* Extract to read *
▼

1. Cryometric Method

The well-known method of freezing point depression, (T_f0—T_f)—where T_f0 is the freezing point of the pure material and T_f that of the actual sample—provides a sensitive nondestructive measure of impurities. In this method a physical property, ϕ, is determined as a function of temperature, T_x, in the region of the liquid-solid transition. The liquid fraction, F, is presumed to be a linear function of ϕ, that is:

$$F=\frac{{\varphi }_S-{\varphi }_X}{{\varphi }_S-{\varphi }_L}.$$ (1)

For nearly pure substances the generalized van’t Hoff equation applies:

$${\displaystyle \sum N_i=\frac{\mathrm{\Delta }{H}_f}{R{T}_{f0}{ }^2}.(T_{f\mathrm{o}}-T_x).F}$$ (2)

ΣN_i designates the sum of the mole fractions of impurities soluble in the liquid and insoluble in the solid. Conventionally it is written N₂*. ΔH_f is the molar heat of fusion of the pure material. R is the gas constant. The factor ΔH_f/RT_f0² is generally referred to as the cryoscopic constant, A, and (T_f0—T_x) is equated to ΔT so that eq (2) can be written:

$$1-N_1^{*}=N_2^{*}=FA\mathrm{\Delta }T$$ (3)

Where N₁* is the mole fraction of the major component.On rewriting (3) we have the straight line relationship:

$$\frac{1}{F}=\frac{A}{N_2^{*}}\cdot (T_{f0}-T_x).$$ (4)

When F= 1, T_x= T_f, the melting point of the sample by definition. When the line is extrapolated to $\frac{1}{\mathrm{F}}=0$, T_x—T_f0, so that by thermodynamic theory applicable to dilute solutions the melting point of the pure substance can be derived experimentally from a plot of $\frac{1}{\mathrm{F}}$ versus T_x. In practice experimenters often derive T_f0 by extrapolation of the hyperbolic relation (3) to $\frac{1}{\mathrm{F}}=0$.

Presently there exist three widely used cryometric techniques. In dilatometry [1, 2]1 the sample volume is the physical property ϕ. The two other techniques effectively depend on heat content. They are adiabatic calorimetry [3, 4] and time-temperature (thermometric) freezing curves [5, 6]. A carefully conducted comparison [7] has shown that the three techniques, each at its best, can give reliable results. The chief advantage in the calorimetric approach is that one directly obtains accurate values for heats of fusion as well as heat capacity data for both the solid and liquid phases. The same properties can be obtained, if less accurately, from the other two techniques by auxiliary experiments.

▲

* Recorded data *
▼

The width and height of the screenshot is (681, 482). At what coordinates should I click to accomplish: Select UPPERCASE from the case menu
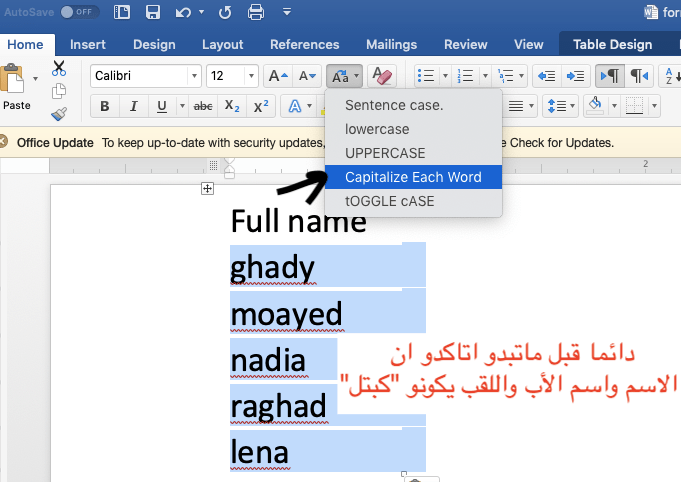pyautogui.click(x=385, y=153)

▲

* Directions *
Copy word for word everything in the passage on the cryometric method from "Presently there exist" down to "by auxiliary experiments.". The data shown above isn't needed here.

* Solution for this task *
Presently there exist three widely used cryometric techniques. In dilatometry [1, 2]1 the sample volume is the physical property ϕ. The two other techniques effectively depend on heat content. They are adiabatic calorimetry [3, 4] and time-temperature (thermometric) freezing curves [5, 6]. A carefully conducted comparison [7] has shown that the three techniques, each at its best, can give reliable results. The chief advantage in the calorimetric approach is that one directly obtains accurate values for heats of fusion as well as heat capacity data for both the solid and liquid phases. The same properties can be obtained, if less accurately, from the other two techniques by auxiliary experiments.